NVIDIA GTX 780 Brings “Ultra-End” Performance to the High-End
The GTX 780 features 2,304 CUDA cores operating at a base clock of 863 MHz and a boost clock of 900 MHz. The 3GB of memory is clocked at 6008 MHz and the card has a total of 288.4 GB/s memory bandwidth and can push 165.7 GT/s. With a TDP of 250 Watts, the card can also fit nicely into most system configurations.
Although its performance lags behind the $1,000 Titan, the 780 offers some key advantages over its high-end predecessor, the GTX 680. The newest card features 50 percent more CUDA cores, 50 percent larger memory bus, and 50 percent more texture units.
In terms of performance, initial benchmarking shows significantly improved frame rates over the GTX 680 and AMD Radeon HD 7970. Even in a dual-card SLI configuration, the 780 has low frame variance, meaning that gameplay will be smooth and stutter-free.
Synthetic benchmarks, including 3DMark and Unigine Heaven, show the 780 firmly in second place only to the more expensive Titan. The card is also nearly as quiet as the Titan, and noticeably quieter than the 680 and 7970 under load.

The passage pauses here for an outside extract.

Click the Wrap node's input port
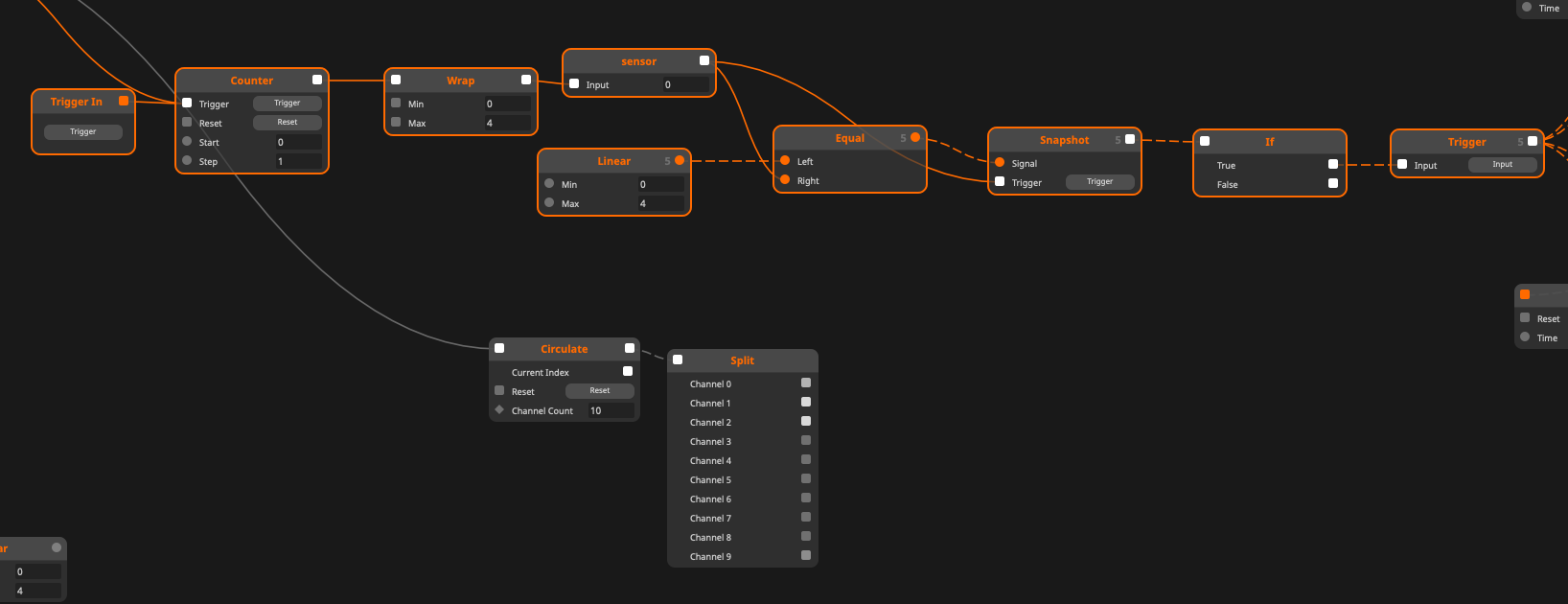The image size is (1568, 604). click(x=396, y=81)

NVIDIA also announced a new gameplay sharing feature alongside the GTX 780: ShadowPlay. Soon to be released in an update to the company’s GeForce Experience software, ShadowPlay uses the GPU’s hardware-based H.264 encoder to record high quality video of gameplay sessions for later sharing with friends and clans. The software will feature a user-configurable buffer of up to 20 minutes, meaning that gamers can still record memorable moments without having to predict them.
Overall, the GTX 780 looks promising, but pricing may be a concern for some potential buyers. At a list price of $649, the 780 is $200 more than the 7970 and $210 more than the 680. Consumers will have to decide if the extra cost is justified by the performance increases, which range between 2 and 23 percent depending on application.
Still, the future is bright for GK110, and customers looking for single GPU horsepower, reduced power consumption, heat, and noise, and the latest GPU architecture might find the GTX 780 an attractive alternative to the $1,000 GTX Titan.